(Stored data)

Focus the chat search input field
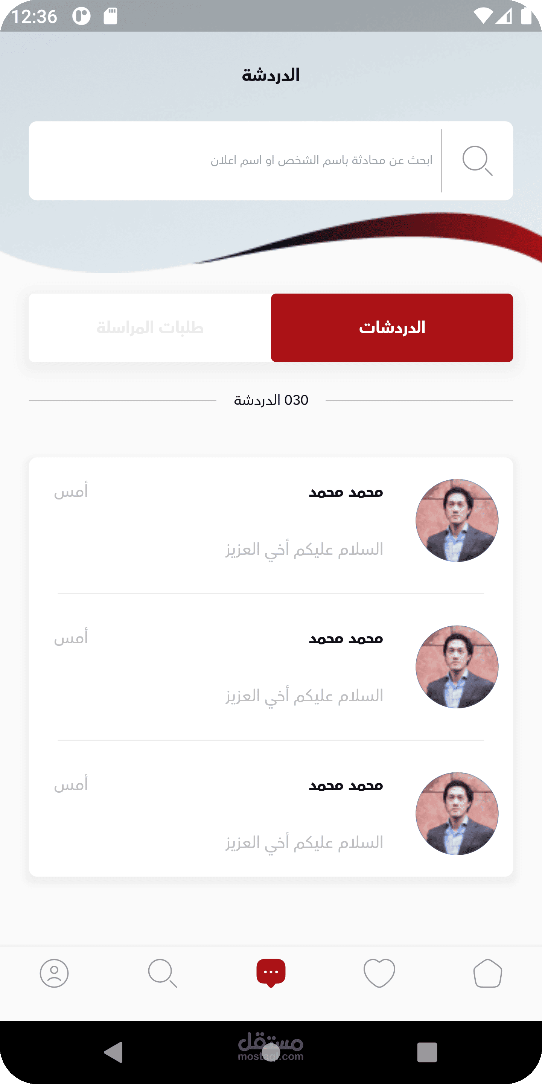Screen dimensions: 542x1084 pos(235,161)
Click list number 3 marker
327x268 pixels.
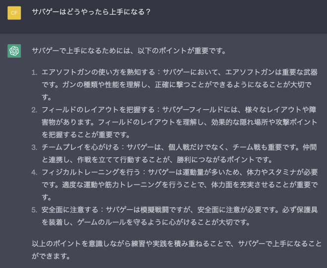[34, 147]
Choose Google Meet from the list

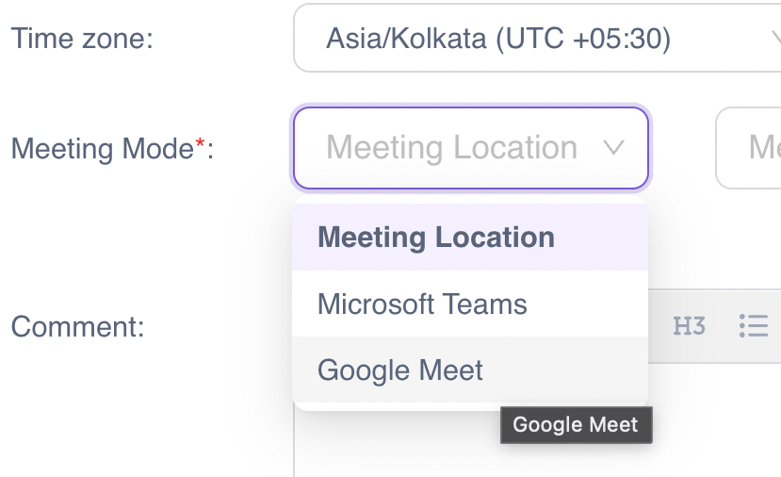(x=470, y=370)
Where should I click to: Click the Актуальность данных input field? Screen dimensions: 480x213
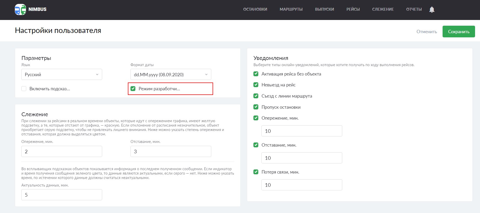[62, 195]
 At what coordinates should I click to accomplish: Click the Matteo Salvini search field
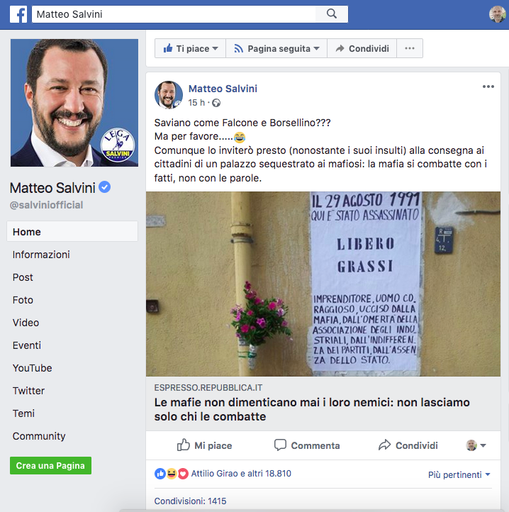pyautogui.click(x=174, y=14)
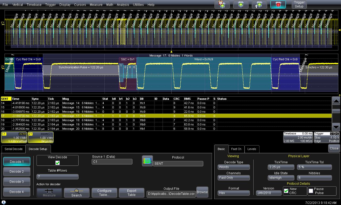This screenshot has height=205, width=341.
Task: Switch to the Serial Decode tab
Action: pyautogui.click(x=14, y=149)
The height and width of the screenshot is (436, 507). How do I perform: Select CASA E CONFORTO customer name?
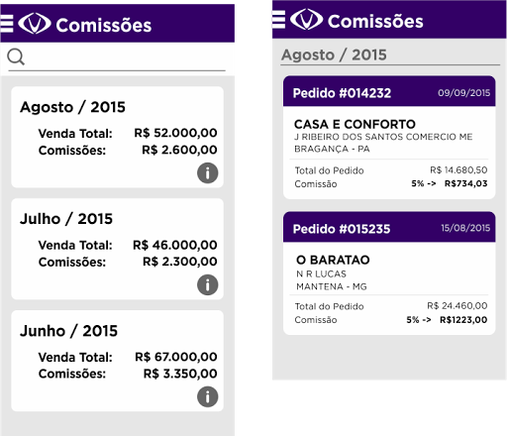pyautogui.click(x=355, y=124)
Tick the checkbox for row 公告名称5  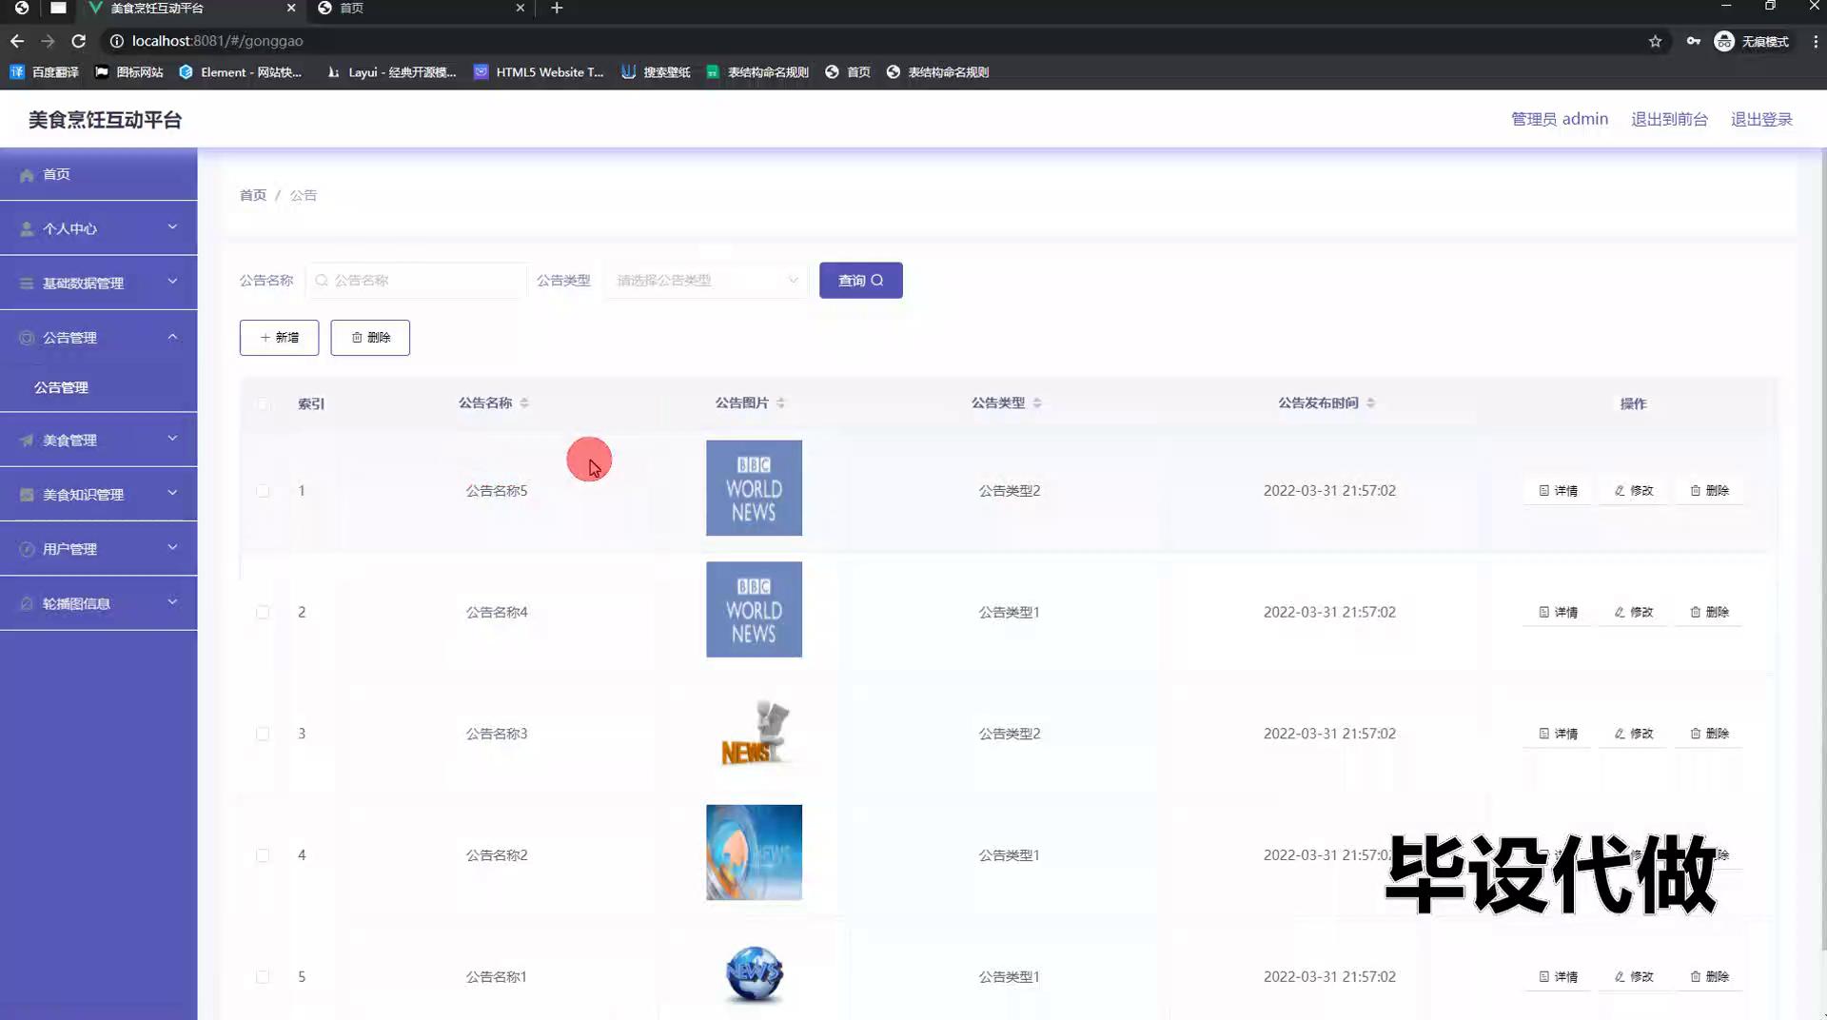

*YOUR OBJECTIVE:* Repeat exactly the line containing "At what coordinates" and every line after it through the end of the records, and nothing else. Leave the pictures out.

*RESULT OF THE EXERCISE:*
 At what coordinates should I click to accomplish: Click the Matteo Salvini search field
pyautogui.click(x=174, y=14)
This screenshot has height=205, width=341.
Task: Switch to the Serial Decode tab
Action: pyautogui.click(x=14, y=149)
The height and width of the screenshot is (436, 507). How do I perform: Select CASA E CONFORTO customer name?
pyautogui.click(x=355, y=124)
Tick the checkbox for row 公告名称5  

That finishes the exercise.